■ **TASK TO CARRY OUT**
Each line below has to be set down again exactly.

■ **DATASET CONTENT**
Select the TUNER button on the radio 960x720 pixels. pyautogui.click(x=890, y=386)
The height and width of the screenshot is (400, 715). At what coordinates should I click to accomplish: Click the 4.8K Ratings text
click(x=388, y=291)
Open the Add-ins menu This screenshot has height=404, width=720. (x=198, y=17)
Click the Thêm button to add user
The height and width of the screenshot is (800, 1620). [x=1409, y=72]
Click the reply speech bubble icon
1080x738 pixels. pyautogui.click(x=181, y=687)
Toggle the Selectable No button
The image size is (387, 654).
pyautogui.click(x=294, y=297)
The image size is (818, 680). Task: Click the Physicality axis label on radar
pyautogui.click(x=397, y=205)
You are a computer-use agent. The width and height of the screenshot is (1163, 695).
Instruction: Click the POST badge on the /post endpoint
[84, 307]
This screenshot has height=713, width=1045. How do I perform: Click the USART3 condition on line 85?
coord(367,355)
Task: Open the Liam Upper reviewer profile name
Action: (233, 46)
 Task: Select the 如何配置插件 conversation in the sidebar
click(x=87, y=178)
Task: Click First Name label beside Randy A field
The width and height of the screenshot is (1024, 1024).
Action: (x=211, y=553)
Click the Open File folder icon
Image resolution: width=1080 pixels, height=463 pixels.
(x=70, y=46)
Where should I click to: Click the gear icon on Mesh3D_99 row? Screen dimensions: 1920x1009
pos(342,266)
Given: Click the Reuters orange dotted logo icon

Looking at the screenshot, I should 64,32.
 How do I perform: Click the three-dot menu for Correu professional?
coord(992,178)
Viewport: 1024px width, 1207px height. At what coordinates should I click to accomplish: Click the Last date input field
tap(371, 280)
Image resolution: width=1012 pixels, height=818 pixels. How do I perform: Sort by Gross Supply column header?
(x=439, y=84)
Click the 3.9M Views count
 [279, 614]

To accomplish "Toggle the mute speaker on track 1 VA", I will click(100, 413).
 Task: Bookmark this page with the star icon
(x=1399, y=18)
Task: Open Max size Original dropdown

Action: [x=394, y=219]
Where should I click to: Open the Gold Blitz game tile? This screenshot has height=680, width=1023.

■ **RESPONSE**
Select the TUNER button on the radio 960x720 pixels. pyautogui.click(x=890, y=386)
The height and width of the screenshot is (400, 715). At what coordinates should I click to accomplish: Click the 4.8K Ratings text
click(x=388, y=291)
Open the Add-ins menu This screenshot has height=404, width=720. (x=198, y=17)
Click the Thêm button to add user
The height and width of the screenshot is (800, 1620). [x=1409, y=72]
Click the reply speech bubble icon
1080x738 pixels. pyautogui.click(x=181, y=687)
Toggle the Selectable No button
The image size is (387, 654).
pyautogui.click(x=294, y=297)
The image size is (818, 680). Task: Click the Physicality axis label on radar
pyautogui.click(x=397, y=205)
You are a computer-use agent. The width and height of the screenshot is (1163, 695).
Instruction: Click the POST badge on the /post endpoint
[84, 307]
This screenshot has height=713, width=1045. How do I perform: Click the USART3 condition on line 85?
coord(367,355)
Task: Open the Liam Upper reviewer profile name
Action: (233, 46)
 Task: Select the 如何配置插件 conversation in the sidebar
click(x=87, y=178)
Task: Click First Name label beside Randy A field
The width and height of the screenshot is (1024, 1024).
Action: (x=211, y=553)
Click the Open File folder icon
Image resolution: width=1080 pixels, height=463 pixels.
(x=70, y=46)
Where should I click to: Click the gear icon on Mesh3D_99 row? Screen dimensions: 1920x1009
pos(342,266)
Given: Click the Reuters orange dotted logo icon

Looking at the screenshot, I should 64,32.
 How do I perform: Click the three-dot menu for Correu professional?
coord(992,178)
Viewport: 1024px width, 1207px height. At what coordinates should I click to accomplish: Click the Last date input field
tap(371, 280)
Image resolution: width=1012 pixels, height=818 pixels. How do I perform: Sort by Gross Supply column header?
(x=439, y=84)
Click the 3.9M Views count
 [279, 614]

To accomplish "Toggle the mute speaker on track 1 VA", I will click(100, 413).
 Task: Bookmark this page with the star icon
(x=1399, y=18)
Task: Open Max size Original dropdown

Action: [x=394, y=219]
Where should I click to: Open the Gold Blitz game tile? This screenshot has height=680, width=1023.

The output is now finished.